Obama’s Victory
Obama’s victory is one that many internationalists had hoped for, both for his leadership qualities the world needs the United States to have, and the principled values he is expected to uphold.
That is still a long road to travel, and he will need consistent encouragement to get there.
Hopes remain high that an Obama victory would give a needed fillip to global markets either in crisis or languishing in the doldrums. Asian stock markets already rose yesterday upon news of Obama’s triumph.
No less important is how a President Obama will be expected to tamp down US arrogance and aggression abroad. After eight long years of a reckless, risky and warlike Bush presidency, the more consultative style that Obama embodies will be a welcome relief.
Yet, advisedly, there is a need for cautious realism and to beware unmerited euphoria, not least because Democratic administrations have on record engaged in more wars than Republican ones. President Obama, for all his strengths and virtues, will still be a US president first and a global statesman second.
Nonetheless, what we have seen of him, from his campaigning style to his public persona, has been impressive and commendable. He is a 21st century leader in form and function, representing the better side of “only in America”.
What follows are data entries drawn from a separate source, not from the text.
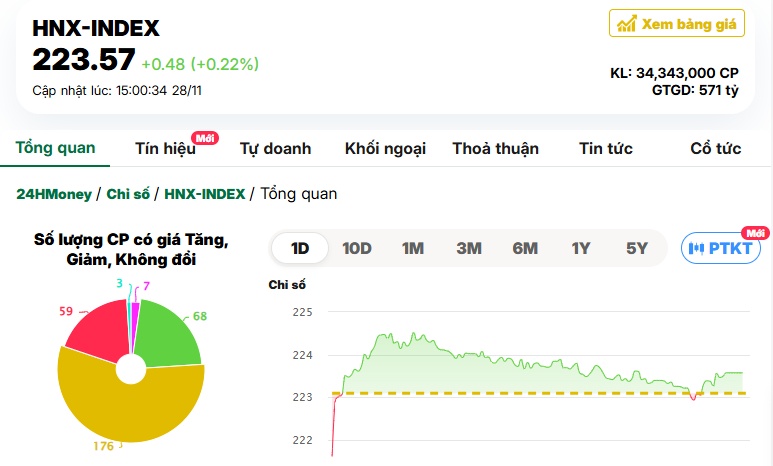This screenshot has width=773, height=466.
Task: Click the 24HMoney breadcrumb link
Action: tap(54, 194)
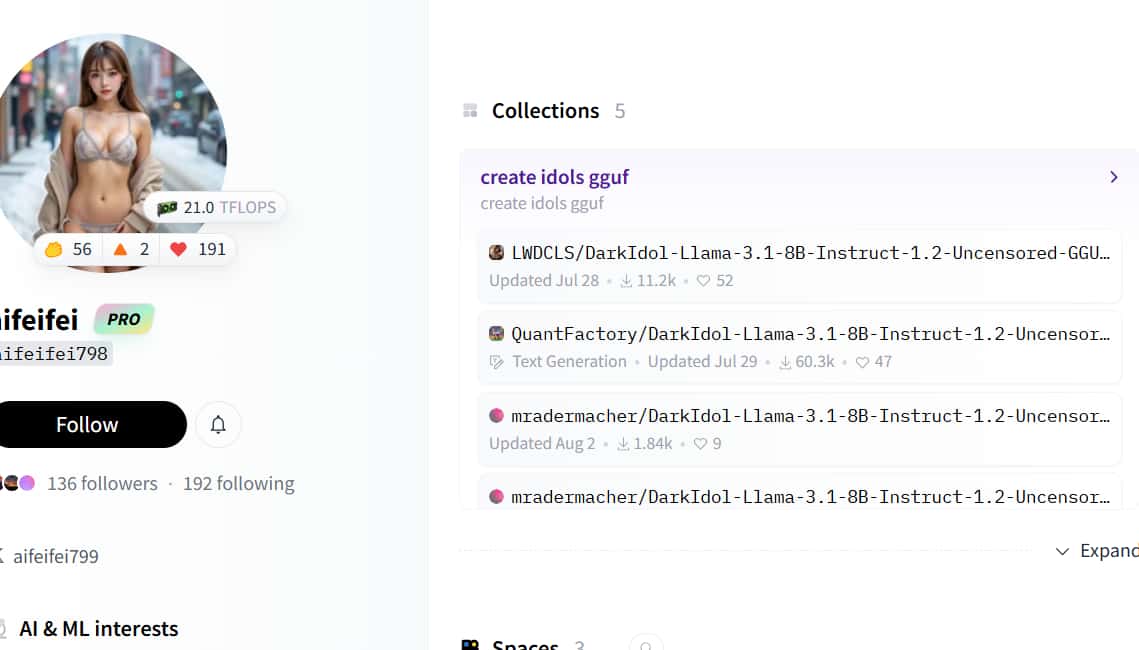Image resolution: width=1139 pixels, height=650 pixels.
Task: Click the heart reaction showing 191
Action: point(198,249)
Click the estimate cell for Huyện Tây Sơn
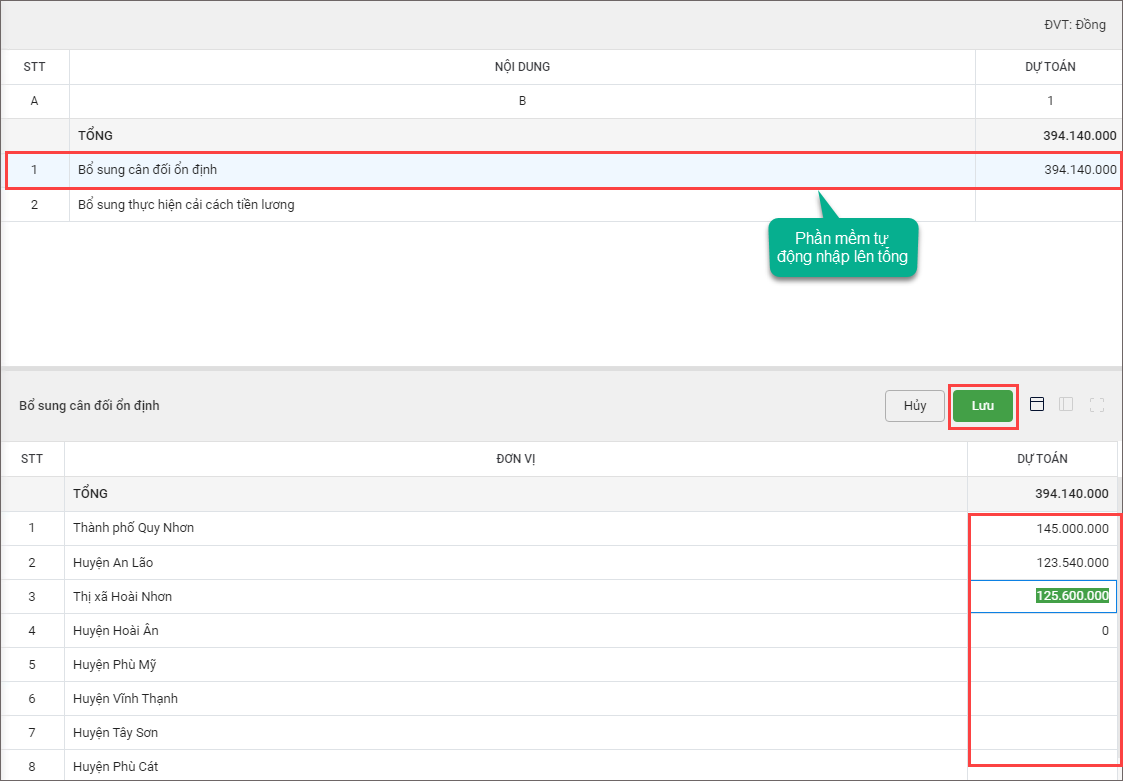The width and height of the screenshot is (1123, 781). tap(1042, 732)
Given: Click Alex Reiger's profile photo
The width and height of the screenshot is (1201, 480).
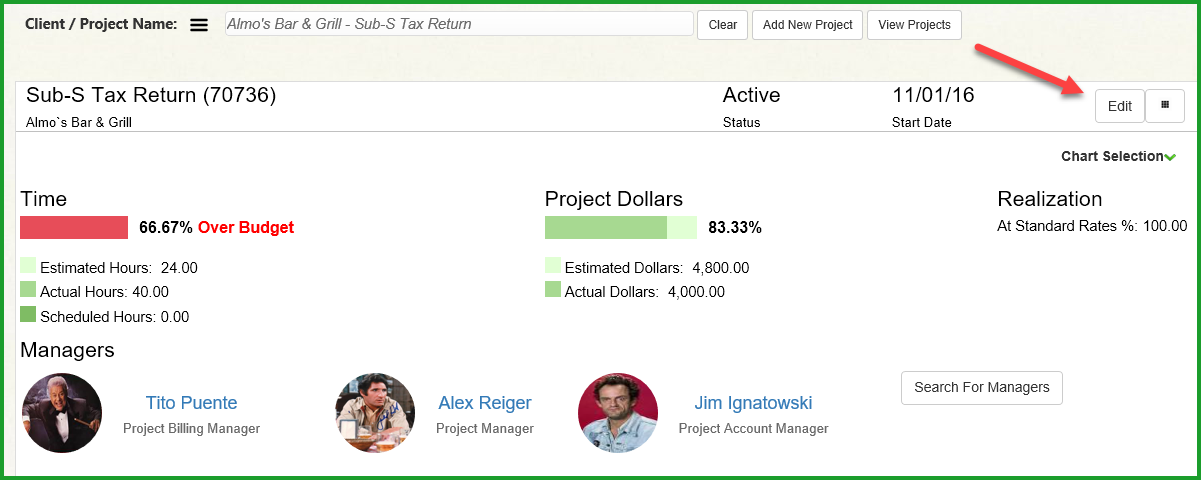Looking at the screenshot, I should pyautogui.click(x=375, y=413).
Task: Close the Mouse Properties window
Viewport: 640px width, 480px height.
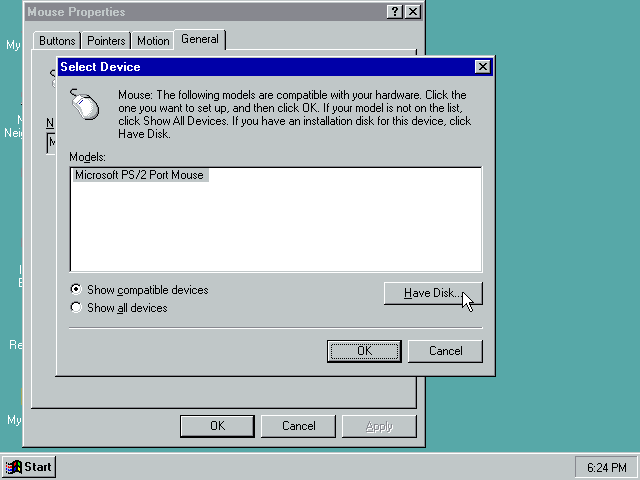Action: 412,12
For Americans in particular, Obama has successfully realised the celebrated dream of slain civil rights leader Reverend Dr Martin Luther King Jr. King had longed for a time when his country would see a man “judged not by the colour of his skin, but by the content of his character”. Americans made that crucial, historic judgment on Tuesday.
Despite its faults and limitations – and there should be no denying them – the United States remains a land of hope and opportunity that can reward the deserving.
Perhaps that is also what helps make the United States so strong, powerful and influential. Its people can make the changes the country needs, such as by making the best available person the nation’s chief executive, regardless of race or belief.
By implication, any country that so aspires can similarly achieve greatness. That is a transition which countries mired in the Third World can, and should, make to the First World.